▸ Exercise A: According to the group ride thread, who will lead the 'A' group through Huddert?
▸ Exercise B: Carry the group ride thread forward from its final post.

# RoadBikeReview group ride - September 7th - 9am, Palo Alto VA



## thien (Feb 18, 2004)

Same meeting place (Palo Alto VA parking lot), Same meeting time (9 am).

Same general route. Francois will lead the 'A' group through Huddert while the rest of the ride goes through the maze and get a head start on Canada.

The ride usually breaks up into two groups (possibly three depending on riders) with multiple regroups.



Here's the map of the VA parking lot and where to meet.


----------



## kwc (Mar 10, 2008)

I'll be there if I'm not busy shooing the Master Track Nats


----------



## CoLiKe20 (Jan 30, 2006)

I'll try to make it (barring any unforeseen events).

I'll try and stay with the A's this time.


----------



## thien (Feb 18, 2004)

CoLiKe20 said:


> I'll try and stay with the A's this time.


Ditchin us in the C's eh?


----------



## Leopold Porkstacker (Jul 15, 2005)

I’d like to be there. I will know in less than a week if I will be able to make it.

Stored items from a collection
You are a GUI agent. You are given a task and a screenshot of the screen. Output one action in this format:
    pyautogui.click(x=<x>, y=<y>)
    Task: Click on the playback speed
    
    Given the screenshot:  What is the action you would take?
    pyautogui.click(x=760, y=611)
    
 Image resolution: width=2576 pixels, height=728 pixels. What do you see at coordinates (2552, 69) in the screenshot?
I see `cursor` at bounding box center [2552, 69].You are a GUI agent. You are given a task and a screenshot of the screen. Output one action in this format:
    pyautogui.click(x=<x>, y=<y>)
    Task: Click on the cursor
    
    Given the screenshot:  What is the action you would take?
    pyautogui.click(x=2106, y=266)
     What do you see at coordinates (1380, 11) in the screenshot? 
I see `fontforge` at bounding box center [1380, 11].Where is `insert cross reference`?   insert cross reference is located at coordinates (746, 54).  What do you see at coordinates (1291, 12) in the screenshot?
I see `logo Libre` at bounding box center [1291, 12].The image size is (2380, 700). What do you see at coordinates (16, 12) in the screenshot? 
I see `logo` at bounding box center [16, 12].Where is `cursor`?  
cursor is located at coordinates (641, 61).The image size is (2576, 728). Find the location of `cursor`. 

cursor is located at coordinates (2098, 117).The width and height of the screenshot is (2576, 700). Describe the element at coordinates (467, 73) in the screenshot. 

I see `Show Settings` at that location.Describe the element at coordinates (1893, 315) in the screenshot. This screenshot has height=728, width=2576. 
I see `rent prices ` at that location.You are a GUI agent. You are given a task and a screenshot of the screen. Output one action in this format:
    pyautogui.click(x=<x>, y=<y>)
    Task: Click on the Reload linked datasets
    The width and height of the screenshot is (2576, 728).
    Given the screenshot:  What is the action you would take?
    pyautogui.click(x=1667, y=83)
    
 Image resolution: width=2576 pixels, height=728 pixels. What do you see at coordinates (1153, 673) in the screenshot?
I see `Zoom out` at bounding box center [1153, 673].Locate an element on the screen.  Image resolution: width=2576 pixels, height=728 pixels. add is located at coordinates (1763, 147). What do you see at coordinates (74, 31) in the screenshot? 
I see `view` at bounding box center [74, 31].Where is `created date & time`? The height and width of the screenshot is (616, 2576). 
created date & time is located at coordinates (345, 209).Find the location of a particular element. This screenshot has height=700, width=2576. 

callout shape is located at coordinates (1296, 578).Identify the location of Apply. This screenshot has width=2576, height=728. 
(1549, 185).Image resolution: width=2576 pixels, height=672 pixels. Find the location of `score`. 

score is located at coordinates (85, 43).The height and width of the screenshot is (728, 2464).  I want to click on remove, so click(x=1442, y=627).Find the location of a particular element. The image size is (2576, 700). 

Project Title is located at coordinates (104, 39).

▸ Output A: Francois

▸ Output B:
----------



## CoLiKe20 (Jan 30, 2006)

bump... let's do this.


----------



## thien (Feb 18, 2004)

word.


----------



## thinkcooper (Jan 5, 2005)

We're having a yard sale to raise MS Waves to Wine funds... can't make it.


----------



## ukbloke (Sep 1, 2007)

What time do you guys actually roll? I see from a previous ride that photo's were taken as late as 9:30am. The reason I ask is that I have a 3 year old who likes to wake up early and a wife who likes to wake up late, and I need to bridge the gap. If I know the approximate roll-time I can leave things as late as possible to maximize the chance of getting the all-important spousal approval. If I'm a few minutes late, I can always attempt to bridge up to the later group. Cheers!


----------



## Dr_John (Oct 11, 2005)

The rides usually start slow, so as long as you know the route, you shouldn't have a problem catching up.


----------



## ukbloke (Sep 1, 2007)

Dr_John said:


> The rides usually start slow, so as long as you know the route, you shouldn't have a problem catching up.


Thanks! I'll broach the subject with ukwife and ukchild tonight then.


----------



## Cruzer2424 (Feb 8, 2005)

alright. imma try to be there.


----------



## Leopold Porkstacker (Jul 15, 2005)

Nope. This is the weekend my wife takes her business trip to Nepal. Count me out for another week or so… D’oh!!!


----------



## Pedo (Jul 31, 2008)

Count me in


----------



## CoLiKe20 (Jan 30, 2006)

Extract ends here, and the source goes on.